Curioso il caso del primo concorso pubblico indetto da Enel per l’assunzione di otto operai. Fecero domanda solamente in cinque. Furono assunti tutti. Successivamente fu bandito un ulteriore concorso per i tre posti restanti e le domande furono oltre un centinaio. La graduatoria di questo secondo concorso restò aperta e poi furono assunti oltre quaranta operai.
C’è da sottolineare che tecnici ed operai, dopo corsi specifici di formazione presso altre centrali, ebbero l’opportunità di crescere professionalmente al punto di diventare specializzati, capi reparto e responsabili di altre centrali, anche all’estero.
Purtroppo di tutto quello che si paventava nel periodo di costruzione, non si realizzò nulla. Si progettava di costruire un impianto di itticoltura, un impianto produttivo di fiori, di far arrivare l’acqua calda di raffreddamento nelle case per il riscaldamento gratuito e così via. Tutti progetti lanciati ed abbandonati.
Gli unici ad essere soddisfatti erano quei pochi pescatori dilettanti che da riva lanciavano le proprie canne per prendere prede di livello che si avvicinavano nelle calde acque reflue immesse in mare.
Tutto quello che doveva essere costruito attorno alla centrale restava un miraggio ed anche i corsi di formazione dei lavoratori fuorusciti dalle ditte della costruzione si rivelavano privi di obiettivi.
La Centrale è stata autorizzata con decreto interministeriale n. 174 del 1971 e ha iniziato a produrre energia elettrica nel 1976, con la graduale entrata in servizio di quattro sezioni termoelettriche a vapore, l'ultima delle quali è stata attivata nel maggio del 1977.
Dopo oltre venticinque anni di attività, nei quali l’impianto rossanese risultava spesso il più produttivo ed il più sicuro, grazie a dirigenti avveduti ed organizzazioni sindacali attente, l’azienda elettrica incrementò la produzione aggiungendo quattro gruppi a gas da cento megawatt ai quattro gruppi esistenti da trecentoventi. In sostanza, buona parte del Paese era alimentata dalla Centrale di Rossano. Ancora una decina d’anni e si avvicinava la dismissione totale e definitiva dell’impianto.
Si cominciava a proporre la riconversione a carbone, ma inizialmente il progetto trovava l’opposizione degli enti locali e successivamente la stessa azienda cambiando strategia, rinnegò il carbone per una scelta cosiddetta verde.

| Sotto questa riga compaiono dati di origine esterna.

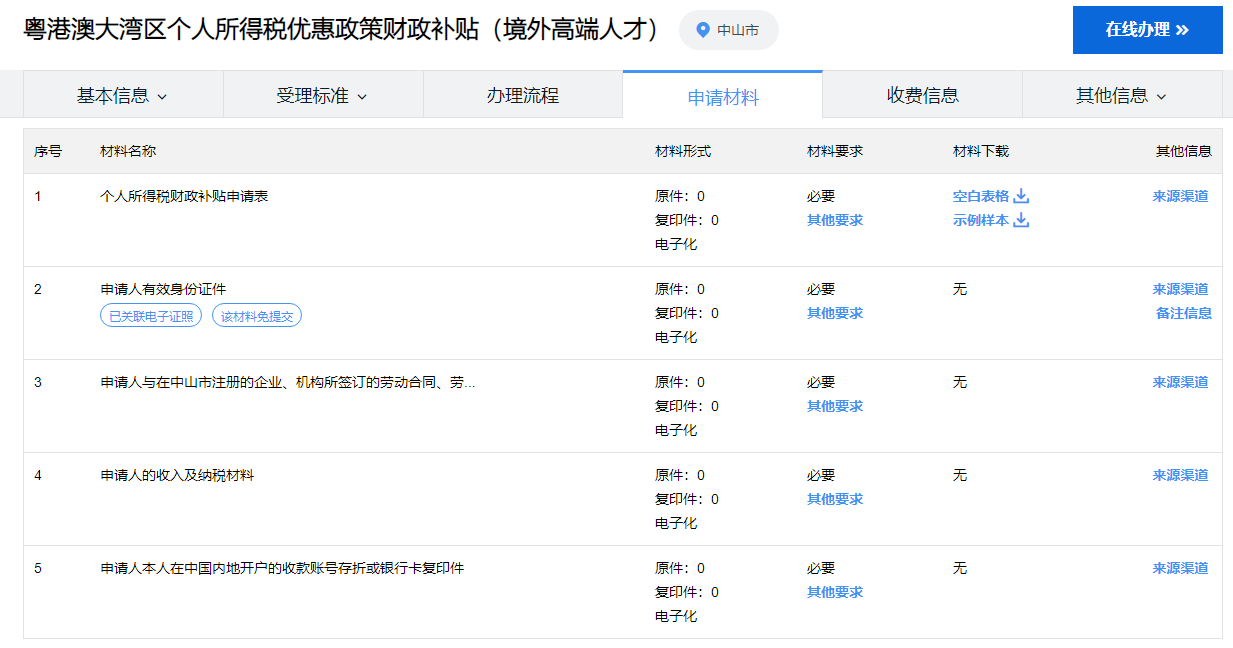Click the 已关联电子证照 tag
This screenshot has height=648, width=1233.
pyautogui.click(x=151, y=316)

Negli ultimi anni di vita produttiva non si eseguivano più le manutenzioni programmate e si lasciava che l’impianto si deteriorasse sempre di più. Restavano attivi solo i gruppi da cento megawatt a gas che servivano solo a garantire un’eventuale carenza sulla rete nazionale e che erano gestite solo da pochissime persone.
Anche al termine della vita produttiva della Centrale si fecero dei progetti che avrebbero dovuto garantire un minimo di occupazione locale. Enel lanciò il progetto Futur-E che dopo svariati incontri col Sindacato e con le Amministrazioni locali, si rivelò un bluff.
Nulla di quanto promesso e paventato si è realizzato.
Al momento lavorano in centrale solo una cinquantina di persone, di cui cinque o sei dirette e le altre impiegate nei lavori di dismissione.
Si dice che entro il prossimo anno 2023 saranno abbattute le ciminiere e tutto il resto, serbatoi compresi. Si spera che almeno questo si realizzi, ma se qualcuno pensa che il sito possa ritornare all’aspetto originario si sbaglia di grosso.
Migliaia di tonnellate di cemento armato non si spostano facilmente e non pare che l’Enel abbia interesse a fare qualcosa ormai per questo territorio anzi, ad una battuta dell’amministrazione a concedere gli spazi al fine di collegare il lungomare di Schiavonea con quello di Rossano, sembra che gli interlocutori aziendali abbiano risposto picche.
Resta l’amarezza di aver ospitato una Centrale elettrica per oltre cinquanta anni ed alla fine il territorio resterà con le mosche in mano.